Wesley So is one of eight elite players from around the world who will battle it out in the Candidates Tournament in Berlin early next year, and if he emerges as the winner he’ll then play a one-on-one match for the world championship.

Winning a spot in the Candidates, which is held every two years, is the goal of all top chess players, because it’s the only path to earning a shot at the world title.

So, 24, qualified for the Candidates by having one of the highest average chess ratings throughout 2017. He is currently ranked sixth in the world but was ranked second — behind only the world champion — for much of the year.

His qualification for the Candidates won’t be official until the monthly international chess ratings are published at the end of November, but it’s now mathematically impossible for any player to overtake him and grab his spot.

“They say I have made it to the Candidates. Anyway, I see my name on this list,” So wrote on Facebook, pointing to one of the chess websites reporting the news. “This is a very big deal and if it is really true … then all I can say is ‘Thank you Lord.’ ”

So said that during the year he “tried not to focus on making the Candidates because it was too distracting. If I didn’t make it, it would have been a lot of wasted time wishing I had.”

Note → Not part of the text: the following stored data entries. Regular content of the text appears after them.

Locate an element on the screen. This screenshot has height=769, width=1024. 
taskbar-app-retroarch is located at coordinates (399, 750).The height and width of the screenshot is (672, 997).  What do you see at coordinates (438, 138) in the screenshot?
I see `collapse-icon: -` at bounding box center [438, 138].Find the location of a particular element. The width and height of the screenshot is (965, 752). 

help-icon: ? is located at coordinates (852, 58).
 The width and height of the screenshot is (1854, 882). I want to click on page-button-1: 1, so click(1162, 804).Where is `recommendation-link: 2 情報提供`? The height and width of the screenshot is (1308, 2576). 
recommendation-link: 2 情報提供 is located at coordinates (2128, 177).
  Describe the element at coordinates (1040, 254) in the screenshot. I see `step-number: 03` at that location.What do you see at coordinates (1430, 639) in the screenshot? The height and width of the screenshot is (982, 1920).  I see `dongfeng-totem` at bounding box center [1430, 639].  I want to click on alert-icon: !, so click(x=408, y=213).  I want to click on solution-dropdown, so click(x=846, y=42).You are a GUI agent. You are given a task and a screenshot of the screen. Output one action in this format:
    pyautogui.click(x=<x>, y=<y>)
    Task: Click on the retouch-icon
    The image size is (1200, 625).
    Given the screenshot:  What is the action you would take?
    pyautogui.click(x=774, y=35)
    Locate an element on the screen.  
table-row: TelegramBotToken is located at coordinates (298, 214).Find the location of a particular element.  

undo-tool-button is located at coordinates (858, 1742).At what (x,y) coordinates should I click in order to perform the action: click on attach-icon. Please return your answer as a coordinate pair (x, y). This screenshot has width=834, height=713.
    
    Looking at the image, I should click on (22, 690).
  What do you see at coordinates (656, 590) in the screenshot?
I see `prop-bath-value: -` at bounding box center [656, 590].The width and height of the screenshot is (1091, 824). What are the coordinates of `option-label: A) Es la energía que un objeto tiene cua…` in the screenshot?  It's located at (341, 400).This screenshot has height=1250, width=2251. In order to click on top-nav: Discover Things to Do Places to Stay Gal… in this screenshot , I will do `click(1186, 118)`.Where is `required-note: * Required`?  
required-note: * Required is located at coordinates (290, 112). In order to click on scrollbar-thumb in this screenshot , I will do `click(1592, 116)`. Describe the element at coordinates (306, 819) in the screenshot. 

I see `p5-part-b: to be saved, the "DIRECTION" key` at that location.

The nearly three-week Candidates Tournament will be held in Berlin in March. The winner gets to play for the world title against the current champion, Magnus Carlsen, a 26-year-old Norwegian who has held the crown since 2013.

The world championship match — typically 12 games — is expected to be held in November 2018, and the prize money is likely to be around $1 million. Usually 60 percent goes to the winner and 40 percent to the loser. The site has not yet been selected.

So, the reigning U.S. Chess Champion, is one of two Americans to qualify for the Candidates; the other is Fabiano Caruana of St. Louis. Four other players have qualified, including two Russians, an Armenian and a Chinese player. Two more players will qualify after a tournament to be held later this month.

Before the Candidates, So has three other elite tournaments to play — in St. Louis this month, London in December and the Netherlands in January.